Cleaning a Turkey
Cleaning a Turkey
Novice turkey hunters are often intimidated when it comes time to clean this large bird. Just like a chicken or other fowl, there are two basic ways to clean a turkey: plucking and skinning. If you want to help keep the moisture in the turkey while cooking it whole, then you should pluck the bird. Remove feathers from the turkey just as you would pluck a chicken. This method does take more time than skinning and it is messy.
Skinning the turkey is faster and cleaner, but you will need to wrap the bird in foil or place in a baking bag to cook whole. Here are some tips to make skinning the turkey easier:
- Hang the turkey by both feet at chest level. The turkey should hang so the feet are 12 to 18 inches apart.
- If you want to save the beard, remove it now. Grasp the beard as close to the body as possible, give it a half-twist, then sharply pull it away from the breast. The beard will pull away with a little tissue on it.
- Now remove the fan by cutting the skin away from the tail.
- Cut off the wings at the elbow or second joint.
- Grasp the skin at the tail and begin pulling it down. Work the skin off around the wings and pull it down to the neck.
- Cut off the neck and the skin. The feathers and head will come off in one piece.
- Open the body cavity and remove the entrails, if you have not already done so in the field. Be sure to remove all lung material from the backbone, as it tends to spoil quickly.
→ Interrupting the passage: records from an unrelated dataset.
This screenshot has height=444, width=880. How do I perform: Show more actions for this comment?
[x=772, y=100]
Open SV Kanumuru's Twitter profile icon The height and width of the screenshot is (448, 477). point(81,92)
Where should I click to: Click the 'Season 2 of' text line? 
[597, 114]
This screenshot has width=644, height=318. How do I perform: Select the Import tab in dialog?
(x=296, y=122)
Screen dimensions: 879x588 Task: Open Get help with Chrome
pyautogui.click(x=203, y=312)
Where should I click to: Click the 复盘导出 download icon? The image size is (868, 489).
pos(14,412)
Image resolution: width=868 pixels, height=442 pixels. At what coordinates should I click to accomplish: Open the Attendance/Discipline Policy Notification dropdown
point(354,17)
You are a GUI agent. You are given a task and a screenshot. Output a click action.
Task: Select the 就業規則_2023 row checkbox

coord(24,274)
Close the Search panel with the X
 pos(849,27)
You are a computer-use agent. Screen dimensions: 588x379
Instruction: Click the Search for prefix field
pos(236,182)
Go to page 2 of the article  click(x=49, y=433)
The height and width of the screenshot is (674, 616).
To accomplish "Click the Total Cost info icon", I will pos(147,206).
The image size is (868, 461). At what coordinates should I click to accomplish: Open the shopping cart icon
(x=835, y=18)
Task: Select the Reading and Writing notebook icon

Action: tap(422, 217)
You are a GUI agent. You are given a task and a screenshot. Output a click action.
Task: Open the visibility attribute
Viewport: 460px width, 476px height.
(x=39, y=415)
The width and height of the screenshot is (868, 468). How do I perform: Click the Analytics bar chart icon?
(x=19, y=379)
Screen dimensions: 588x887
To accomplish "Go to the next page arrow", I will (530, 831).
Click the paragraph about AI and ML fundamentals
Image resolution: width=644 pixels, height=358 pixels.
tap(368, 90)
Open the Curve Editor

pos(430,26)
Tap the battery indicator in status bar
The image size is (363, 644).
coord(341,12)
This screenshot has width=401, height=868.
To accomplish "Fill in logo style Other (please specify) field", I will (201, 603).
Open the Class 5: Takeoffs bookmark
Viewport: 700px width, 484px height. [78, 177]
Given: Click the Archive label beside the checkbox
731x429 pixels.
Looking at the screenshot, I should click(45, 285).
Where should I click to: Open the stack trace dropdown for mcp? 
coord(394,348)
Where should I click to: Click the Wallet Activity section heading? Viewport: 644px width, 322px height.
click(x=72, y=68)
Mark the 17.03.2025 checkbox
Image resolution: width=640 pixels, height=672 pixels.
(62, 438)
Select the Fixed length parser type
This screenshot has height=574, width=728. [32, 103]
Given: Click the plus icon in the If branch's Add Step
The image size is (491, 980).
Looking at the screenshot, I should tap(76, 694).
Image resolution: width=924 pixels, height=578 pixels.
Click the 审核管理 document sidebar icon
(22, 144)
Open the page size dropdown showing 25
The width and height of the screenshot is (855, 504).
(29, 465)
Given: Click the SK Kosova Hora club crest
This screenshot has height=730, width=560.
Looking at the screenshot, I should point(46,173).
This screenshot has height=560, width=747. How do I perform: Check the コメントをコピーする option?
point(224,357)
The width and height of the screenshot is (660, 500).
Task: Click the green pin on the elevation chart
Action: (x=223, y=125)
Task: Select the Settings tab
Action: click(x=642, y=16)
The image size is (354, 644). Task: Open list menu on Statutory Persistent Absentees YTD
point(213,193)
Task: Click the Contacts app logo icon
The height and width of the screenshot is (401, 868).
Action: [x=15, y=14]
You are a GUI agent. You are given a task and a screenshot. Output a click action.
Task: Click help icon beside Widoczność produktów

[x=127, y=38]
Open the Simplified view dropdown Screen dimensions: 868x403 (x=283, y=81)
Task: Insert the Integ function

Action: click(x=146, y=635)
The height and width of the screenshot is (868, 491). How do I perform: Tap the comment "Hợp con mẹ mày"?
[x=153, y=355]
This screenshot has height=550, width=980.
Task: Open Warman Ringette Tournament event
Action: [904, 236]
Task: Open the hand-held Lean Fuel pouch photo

- Cut off the legs at the knee or second joint. If you don't want to cook or freeze a whole turkey, consider cutting it up into smaller portions. Remove the breast and other meat from the carcass and cut off the legs and wings. Package in appropriate servings for cooking. The turkey is ready for cooking or freezing. Double-bag the turkey in plastic freezer bags and seal as airtight as possible to prevent freezer burn.